THE REQUEST: Rewrite the material from its first line through the line containing "tap(35, 495)", replacing "microphone" with "speaker" and keeping everything else the same. Leave the pictures out of your answer.

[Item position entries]
** Begin **

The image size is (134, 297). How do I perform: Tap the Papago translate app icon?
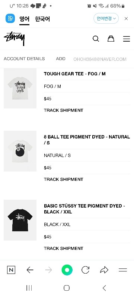tap(10, 19)
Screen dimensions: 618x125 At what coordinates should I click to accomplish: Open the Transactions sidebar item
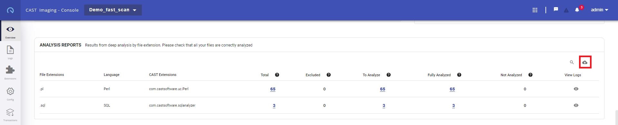pyautogui.click(x=10, y=115)
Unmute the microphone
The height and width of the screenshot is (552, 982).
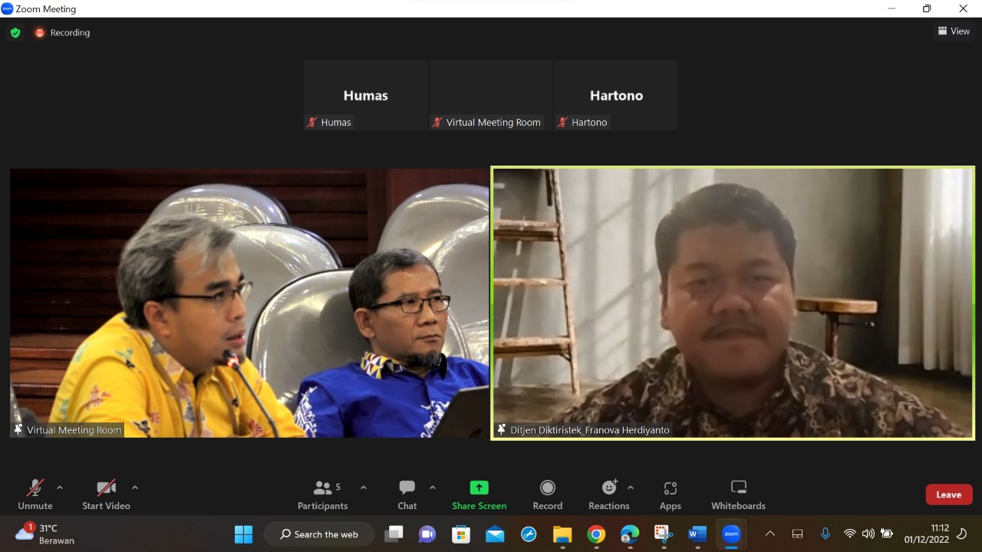tap(35, 495)
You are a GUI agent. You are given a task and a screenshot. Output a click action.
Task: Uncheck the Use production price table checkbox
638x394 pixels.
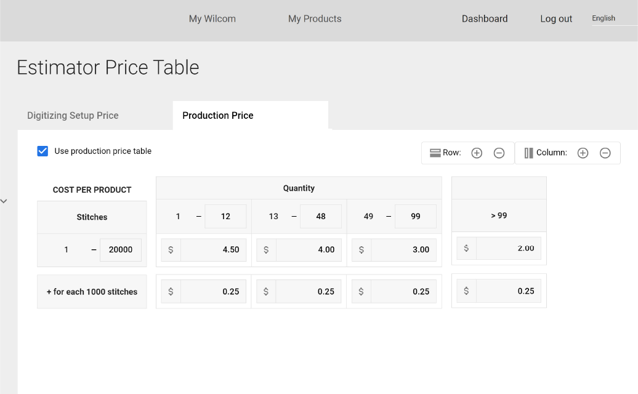click(42, 150)
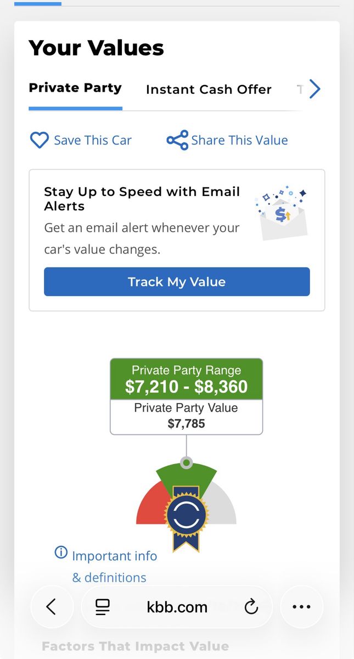
Task: Switch to Instant Cash Offer tab
Action: [x=209, y=90]
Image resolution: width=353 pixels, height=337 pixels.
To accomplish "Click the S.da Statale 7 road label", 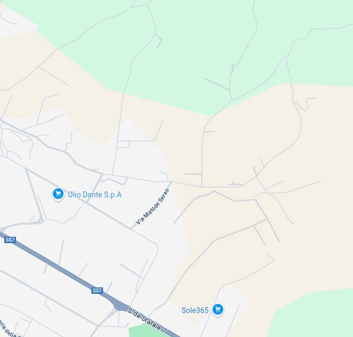I will tap(147, 320).
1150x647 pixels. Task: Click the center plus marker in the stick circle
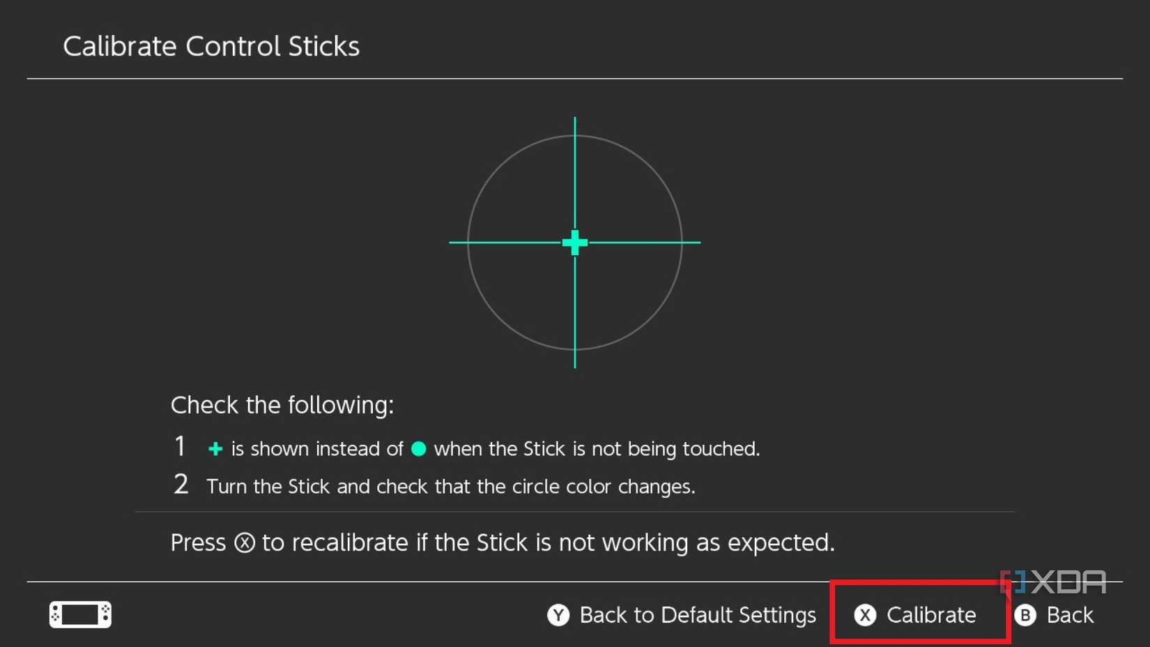(x=575, y=243)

** End **

SOLUTION TO THIS PROBLEM:
The image size is (134, 297). How do I perform: Tap the Papago translate app icon?
tap(10, 19)
Screen dimensions: 618x125 At what coordinates should I click to accomplish: Open the Transactions sidebar item
pyautogui.click(x=10, y=115)
Unmute the speaker
The height and width of the screenshot is (552, 982).
tap(35, 495)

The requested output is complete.